【解説】特別支援学級での日本語指導
平成2年に入管法が改正され外国人児童生徒が増加する一方の数年間、学校現場はその対応に大変な苦労をしていました。日本語が全く分からない子どもたちを前に授業することになった教員は、授業の進度も考えて日本語指導を別室で能率的に行おうと考えたのも自然です。これが日本語教室の起源です。
この時に、新規に別室を用意して教員が指導に当たった学校もありましたが、既存の「別室」と言えば特別支援学級であるケースがほとんどでした。そこには常に教員もいますので、ここで通常の特別支援学級授業の傍ら日本語個別指導を行う光景がたくさん見られました。

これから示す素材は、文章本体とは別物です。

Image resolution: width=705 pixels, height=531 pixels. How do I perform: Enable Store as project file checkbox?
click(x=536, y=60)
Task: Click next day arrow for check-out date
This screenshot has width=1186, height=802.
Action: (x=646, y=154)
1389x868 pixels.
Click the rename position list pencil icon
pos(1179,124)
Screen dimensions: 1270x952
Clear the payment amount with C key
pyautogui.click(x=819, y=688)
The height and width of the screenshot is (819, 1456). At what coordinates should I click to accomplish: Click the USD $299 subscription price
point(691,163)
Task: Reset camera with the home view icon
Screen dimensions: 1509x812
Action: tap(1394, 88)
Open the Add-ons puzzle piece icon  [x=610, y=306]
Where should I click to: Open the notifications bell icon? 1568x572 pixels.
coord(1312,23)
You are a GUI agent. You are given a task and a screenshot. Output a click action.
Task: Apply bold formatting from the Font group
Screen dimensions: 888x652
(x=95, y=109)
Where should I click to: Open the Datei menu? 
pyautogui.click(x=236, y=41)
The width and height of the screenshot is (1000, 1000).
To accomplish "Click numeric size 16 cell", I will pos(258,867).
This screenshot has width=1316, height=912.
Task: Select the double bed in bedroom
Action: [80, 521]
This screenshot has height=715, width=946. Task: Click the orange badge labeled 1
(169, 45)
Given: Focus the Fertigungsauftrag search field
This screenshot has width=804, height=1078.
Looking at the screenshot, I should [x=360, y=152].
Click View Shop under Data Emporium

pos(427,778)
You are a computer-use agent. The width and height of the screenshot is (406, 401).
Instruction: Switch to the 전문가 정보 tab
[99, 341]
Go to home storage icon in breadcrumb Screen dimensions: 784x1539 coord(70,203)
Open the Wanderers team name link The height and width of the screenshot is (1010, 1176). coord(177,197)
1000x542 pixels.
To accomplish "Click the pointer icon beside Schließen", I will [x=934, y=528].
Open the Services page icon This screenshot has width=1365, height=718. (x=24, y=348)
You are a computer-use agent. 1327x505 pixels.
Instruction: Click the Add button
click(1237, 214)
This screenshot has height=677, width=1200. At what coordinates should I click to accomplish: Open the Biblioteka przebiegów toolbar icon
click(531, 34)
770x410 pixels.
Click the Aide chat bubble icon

また、外国人児童生徒が実際に日本語を習得するスピードは個人差が大きく、時には何か障害があるのではないかと思ってしまうことあります。特別支援学級での日本語個別指導のしやすさに加えて能力や学力の遅れを考えると、常に特別支援学級で過ごすまたは正式に就学指導委員会を経て入級となる外国人児童生徒が出てきました。
しかしこの考えは根本的に正しくありません。先に書いたように彼らが日本語を覚える速度は個人差が大きく、そこには学校での指導や本人の能力だけでなく、家庭環境や文化面の不適応問題も影響しています。裏返せば、本来の必要性で特別支援学級に入級が必要な児童生徒の割合は、他の児童生徒に占める割合と同じ程度しかないと言えるのです。
小学校で特別支援学級に入級しそのまま中学校に進学すると、学校生活の実態と本人の成長(学力を含め)の間に大きな隔たりが生じます。また、成長と共に周囲と築くべき社会性についてもその可能性を奪ってしまうことになります。卒業時の進路選択においてはその影響が顕著に表れます。
学校現場の実情は本当に大変です。学校によっては日本語を個別指導する場合に特別支援学級を選択するしかない状況もあるかもしれません。その場合は正式には入級させないことと、ある程度の日本語を身につけたら目的達成と判断し出来る限り早い機会に在籍学級の生活に戻すこと、もしくはほかの個別指導を設定することが大切です。